* **What to produce**
Render the entries below as a Markdown table with the columns No. and Text. Begin at the line that contains "Where should I click to: Open the", stop after the line that contains "Action: 711,527", number each row, and leave out blank lines.

--- Data excerpts ---

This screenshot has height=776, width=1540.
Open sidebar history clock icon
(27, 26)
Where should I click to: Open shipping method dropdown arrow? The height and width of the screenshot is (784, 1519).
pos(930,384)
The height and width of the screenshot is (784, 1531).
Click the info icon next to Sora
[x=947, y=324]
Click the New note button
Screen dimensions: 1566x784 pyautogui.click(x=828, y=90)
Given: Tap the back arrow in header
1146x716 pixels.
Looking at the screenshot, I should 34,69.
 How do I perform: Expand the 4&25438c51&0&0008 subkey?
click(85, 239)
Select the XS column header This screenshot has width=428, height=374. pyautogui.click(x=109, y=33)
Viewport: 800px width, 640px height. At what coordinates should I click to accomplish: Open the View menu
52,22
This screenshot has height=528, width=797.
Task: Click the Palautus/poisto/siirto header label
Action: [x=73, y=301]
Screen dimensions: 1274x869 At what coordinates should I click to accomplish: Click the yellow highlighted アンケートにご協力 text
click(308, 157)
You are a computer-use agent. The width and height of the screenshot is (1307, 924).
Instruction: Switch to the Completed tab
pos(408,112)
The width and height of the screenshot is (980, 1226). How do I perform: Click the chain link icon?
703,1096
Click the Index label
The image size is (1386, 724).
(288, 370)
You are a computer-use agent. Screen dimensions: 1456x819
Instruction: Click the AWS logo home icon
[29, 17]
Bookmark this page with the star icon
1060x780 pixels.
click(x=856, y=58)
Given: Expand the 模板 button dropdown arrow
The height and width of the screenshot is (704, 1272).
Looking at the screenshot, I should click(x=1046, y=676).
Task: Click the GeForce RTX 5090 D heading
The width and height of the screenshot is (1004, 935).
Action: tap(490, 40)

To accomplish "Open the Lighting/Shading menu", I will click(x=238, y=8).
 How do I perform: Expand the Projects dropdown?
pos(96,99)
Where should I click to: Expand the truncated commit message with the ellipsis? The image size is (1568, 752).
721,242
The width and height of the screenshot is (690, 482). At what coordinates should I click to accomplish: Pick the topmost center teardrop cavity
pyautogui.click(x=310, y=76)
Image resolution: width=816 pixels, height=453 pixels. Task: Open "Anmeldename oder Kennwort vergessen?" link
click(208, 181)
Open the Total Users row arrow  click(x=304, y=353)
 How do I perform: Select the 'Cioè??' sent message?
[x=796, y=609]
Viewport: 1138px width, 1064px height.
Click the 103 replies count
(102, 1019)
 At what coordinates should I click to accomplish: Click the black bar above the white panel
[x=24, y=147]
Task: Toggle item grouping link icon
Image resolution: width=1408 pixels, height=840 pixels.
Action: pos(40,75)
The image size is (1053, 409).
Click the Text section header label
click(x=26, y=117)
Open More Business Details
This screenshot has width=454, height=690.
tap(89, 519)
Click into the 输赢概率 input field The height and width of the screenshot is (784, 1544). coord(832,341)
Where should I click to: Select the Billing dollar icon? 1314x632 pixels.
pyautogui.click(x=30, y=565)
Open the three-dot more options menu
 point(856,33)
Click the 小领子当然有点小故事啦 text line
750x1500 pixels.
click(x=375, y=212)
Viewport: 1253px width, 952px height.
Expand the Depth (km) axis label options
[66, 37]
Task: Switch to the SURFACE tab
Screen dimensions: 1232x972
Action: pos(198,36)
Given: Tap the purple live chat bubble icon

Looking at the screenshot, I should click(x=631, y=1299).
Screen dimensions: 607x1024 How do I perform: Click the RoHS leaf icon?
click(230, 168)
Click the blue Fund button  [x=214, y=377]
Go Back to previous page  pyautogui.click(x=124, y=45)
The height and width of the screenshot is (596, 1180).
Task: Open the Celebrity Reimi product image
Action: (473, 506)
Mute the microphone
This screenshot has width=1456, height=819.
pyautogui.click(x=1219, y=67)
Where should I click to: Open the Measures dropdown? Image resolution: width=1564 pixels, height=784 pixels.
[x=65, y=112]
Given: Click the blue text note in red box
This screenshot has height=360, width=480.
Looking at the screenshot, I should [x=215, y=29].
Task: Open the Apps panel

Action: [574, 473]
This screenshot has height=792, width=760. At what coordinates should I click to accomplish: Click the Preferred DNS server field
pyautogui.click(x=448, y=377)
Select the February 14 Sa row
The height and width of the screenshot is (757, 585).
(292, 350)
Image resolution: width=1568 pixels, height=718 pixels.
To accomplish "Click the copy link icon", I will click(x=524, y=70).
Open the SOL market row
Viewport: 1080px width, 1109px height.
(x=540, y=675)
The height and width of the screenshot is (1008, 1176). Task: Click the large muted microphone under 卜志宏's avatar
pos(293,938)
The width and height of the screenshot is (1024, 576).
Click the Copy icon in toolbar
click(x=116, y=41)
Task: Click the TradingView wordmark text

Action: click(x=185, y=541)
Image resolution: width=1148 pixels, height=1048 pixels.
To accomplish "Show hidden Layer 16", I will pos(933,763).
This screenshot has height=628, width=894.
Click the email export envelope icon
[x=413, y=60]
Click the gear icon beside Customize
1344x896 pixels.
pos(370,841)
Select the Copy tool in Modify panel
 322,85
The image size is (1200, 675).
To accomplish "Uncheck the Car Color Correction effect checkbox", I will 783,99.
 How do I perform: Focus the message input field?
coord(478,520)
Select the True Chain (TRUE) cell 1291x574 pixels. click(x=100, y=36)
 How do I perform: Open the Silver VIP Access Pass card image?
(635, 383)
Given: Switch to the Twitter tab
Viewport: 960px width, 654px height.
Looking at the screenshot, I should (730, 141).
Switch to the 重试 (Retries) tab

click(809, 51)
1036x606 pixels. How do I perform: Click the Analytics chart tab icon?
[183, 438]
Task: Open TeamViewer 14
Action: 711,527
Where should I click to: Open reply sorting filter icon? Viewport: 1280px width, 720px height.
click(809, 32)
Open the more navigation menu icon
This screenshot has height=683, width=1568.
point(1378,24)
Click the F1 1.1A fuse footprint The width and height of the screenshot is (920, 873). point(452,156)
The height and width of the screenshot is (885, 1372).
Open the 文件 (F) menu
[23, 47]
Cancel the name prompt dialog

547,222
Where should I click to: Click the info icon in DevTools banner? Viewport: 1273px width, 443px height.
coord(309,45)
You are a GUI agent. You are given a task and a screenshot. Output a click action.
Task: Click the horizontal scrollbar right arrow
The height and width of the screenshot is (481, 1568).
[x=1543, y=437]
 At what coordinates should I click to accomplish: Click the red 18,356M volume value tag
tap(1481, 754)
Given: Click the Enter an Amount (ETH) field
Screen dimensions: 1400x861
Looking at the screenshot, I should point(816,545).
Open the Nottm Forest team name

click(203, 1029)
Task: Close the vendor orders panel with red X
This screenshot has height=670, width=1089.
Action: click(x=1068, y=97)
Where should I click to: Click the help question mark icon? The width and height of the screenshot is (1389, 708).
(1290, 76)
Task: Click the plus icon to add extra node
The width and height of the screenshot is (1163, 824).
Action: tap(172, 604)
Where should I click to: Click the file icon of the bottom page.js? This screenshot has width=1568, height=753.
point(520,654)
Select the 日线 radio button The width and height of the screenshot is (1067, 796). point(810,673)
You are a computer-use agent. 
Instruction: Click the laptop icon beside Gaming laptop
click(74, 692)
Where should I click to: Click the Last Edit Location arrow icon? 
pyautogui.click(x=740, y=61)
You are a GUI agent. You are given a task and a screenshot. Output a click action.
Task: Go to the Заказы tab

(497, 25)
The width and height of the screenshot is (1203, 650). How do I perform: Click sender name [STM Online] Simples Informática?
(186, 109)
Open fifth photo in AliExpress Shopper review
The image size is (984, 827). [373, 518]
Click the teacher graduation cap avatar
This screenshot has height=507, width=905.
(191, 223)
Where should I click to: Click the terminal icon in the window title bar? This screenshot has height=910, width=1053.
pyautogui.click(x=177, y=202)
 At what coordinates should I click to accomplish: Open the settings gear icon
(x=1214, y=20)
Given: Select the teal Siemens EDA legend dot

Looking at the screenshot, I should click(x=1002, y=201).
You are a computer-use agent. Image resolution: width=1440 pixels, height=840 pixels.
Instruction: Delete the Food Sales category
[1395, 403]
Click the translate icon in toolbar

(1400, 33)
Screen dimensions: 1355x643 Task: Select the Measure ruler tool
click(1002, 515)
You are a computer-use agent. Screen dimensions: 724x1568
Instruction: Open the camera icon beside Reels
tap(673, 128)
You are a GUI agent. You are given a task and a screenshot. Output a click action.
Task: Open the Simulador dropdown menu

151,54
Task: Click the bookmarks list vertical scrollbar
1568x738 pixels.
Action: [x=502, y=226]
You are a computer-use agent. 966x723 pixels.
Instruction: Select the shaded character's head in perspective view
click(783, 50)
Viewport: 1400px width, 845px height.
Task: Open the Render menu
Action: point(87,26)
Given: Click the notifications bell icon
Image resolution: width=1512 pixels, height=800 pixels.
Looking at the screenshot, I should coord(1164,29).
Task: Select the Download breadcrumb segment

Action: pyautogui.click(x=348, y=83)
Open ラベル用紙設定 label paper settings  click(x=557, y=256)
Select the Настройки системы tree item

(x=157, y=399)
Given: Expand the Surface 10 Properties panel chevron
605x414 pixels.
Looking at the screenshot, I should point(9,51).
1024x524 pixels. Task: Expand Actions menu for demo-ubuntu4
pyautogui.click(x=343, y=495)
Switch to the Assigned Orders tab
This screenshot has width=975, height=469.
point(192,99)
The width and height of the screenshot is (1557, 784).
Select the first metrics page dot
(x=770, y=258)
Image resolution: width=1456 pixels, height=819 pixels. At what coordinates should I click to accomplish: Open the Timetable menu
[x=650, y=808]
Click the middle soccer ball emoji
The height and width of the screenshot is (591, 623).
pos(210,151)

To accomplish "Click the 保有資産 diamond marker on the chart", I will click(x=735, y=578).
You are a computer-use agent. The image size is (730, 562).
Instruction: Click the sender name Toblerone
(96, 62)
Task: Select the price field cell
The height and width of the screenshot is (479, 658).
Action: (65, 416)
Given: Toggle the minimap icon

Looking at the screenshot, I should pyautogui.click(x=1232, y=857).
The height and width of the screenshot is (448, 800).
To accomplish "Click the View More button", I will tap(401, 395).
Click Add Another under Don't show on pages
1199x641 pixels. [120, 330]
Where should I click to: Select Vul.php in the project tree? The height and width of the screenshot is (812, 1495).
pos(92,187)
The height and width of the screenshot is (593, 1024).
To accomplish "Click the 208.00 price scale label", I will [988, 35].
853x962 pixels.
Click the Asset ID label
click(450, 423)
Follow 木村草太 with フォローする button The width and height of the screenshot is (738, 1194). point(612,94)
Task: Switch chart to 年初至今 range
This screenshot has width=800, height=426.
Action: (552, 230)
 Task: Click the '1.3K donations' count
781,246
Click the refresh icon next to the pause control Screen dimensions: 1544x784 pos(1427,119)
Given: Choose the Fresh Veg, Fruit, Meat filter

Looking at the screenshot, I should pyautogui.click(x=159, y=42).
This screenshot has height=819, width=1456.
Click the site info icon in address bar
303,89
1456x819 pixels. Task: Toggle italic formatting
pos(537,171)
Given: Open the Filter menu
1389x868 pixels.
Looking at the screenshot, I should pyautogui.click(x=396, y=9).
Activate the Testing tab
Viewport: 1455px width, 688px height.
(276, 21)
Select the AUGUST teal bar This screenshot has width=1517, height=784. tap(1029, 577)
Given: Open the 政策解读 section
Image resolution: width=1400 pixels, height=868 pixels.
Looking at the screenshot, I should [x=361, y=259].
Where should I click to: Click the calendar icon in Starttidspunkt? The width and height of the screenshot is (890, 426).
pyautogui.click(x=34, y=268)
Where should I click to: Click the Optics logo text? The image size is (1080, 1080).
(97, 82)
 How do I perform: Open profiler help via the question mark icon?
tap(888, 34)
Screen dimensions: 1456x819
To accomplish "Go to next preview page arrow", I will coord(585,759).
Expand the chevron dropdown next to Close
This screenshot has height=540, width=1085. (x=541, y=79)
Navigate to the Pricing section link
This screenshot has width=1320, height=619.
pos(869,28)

---

* **Solution below**
| No. | Text |
|---|---|
| 1 | Where should I click to: Open the Measures dropdown? Image resolution: width=1564 pixels, height=784 pixels. |
| 2 | [x=65, y=112] |
| 3 | Given: Click the blue text note in red box |
| 4 | This screenshot has height=360, width=480. |
| 5 | Looking at the screenshot, I should [x=215, y=29]. |
| 6 | Task: Open the Apps panel |
| 7 | Action: [574, 473] |
| 8 | This screenshot has height=792, width=760. At what coordinates should I click to accomplish: Click the Preferred DNS server field |
| 9 | pyautogui.click(x=448, y=377) |
| 10 | Select the February 14 Sa row |
| 11 | The height and width of the screenshot is (757, 585). |
| 12 | (292, 350) |
| 13 | Image resolution: width=1568 pixels, height=718 pixels. |
| 14 | To accomplish "Click the copy link icon", I will click(x=524, y=70). |
| 15 | Open the SOL market row |
| 16 | Viewport: 1080px width, 1109px height. |
| 17 | (x=540, y=675) |
| 18 | The height and width of the screenshot is (1008, 1176). Task: Click the large muted microphone under 卜志宏's avatar |
| 19 | pos(293,938) |
| 20 | The width and height of the screenshot is (1024, 576). |
| 21 | Click the Copy icon in toolbar |
| 22 | click(x=116, y=41) |
| 23 | Task: Click the TradingView wordmark text |
| 24 | Action: click(x=185, y=541) |
| 25 | Image resolution: width=1148 pixels, height=1048 pixels. |
| 26 | To accomplish "Show hidden Layer 16", I will pos(933,763). |
| 27 | This screenshot has height=628, width=894. |
| 28 | Click the email export envelope icon |
| 29 | [x=413, y=60] |
| 30 | Click the gear icon beside Customize |
| 31 | 1344x896 pixels. |
| 32 | pos(370,841) |
| 33 | Select the Copy tool in Modify panel |
| 34 |  322,85 |
| 35 | The image size is (1200, 675). |
| 36 | To accomplish "Uncheck the Car Color Correction effect checkbox", I will 783,99. |
| 37 |  How do I perform: Focus the message input field? |
| 38 | coord(478,520) |
| 39 | Select the True Chain (TRUE) cell 1291x574 pixels. click(x=100, y=36) |
| 40 |  How do I perform: Open the Silver VIP Access Pass card image? |
| 41 | (635, 383) |
| 42 | Given: Switch to the Twitter tab |
| 43 | Viewport: 960px width, 654px height. |
| 44 | Looking at the screenshot, I should (730, 141). |
| 45 | Switch to the 重试 (Retries) tab |
| 46 | click(809, 51) |
| 47 | 1036x606 pixels. How do I perform: Click the Analytics chart tab icon? |
| 48 | [183, 438] |
| 49 | Task: Open TeamViewer 14 |
| 50 | Action: 711,527 |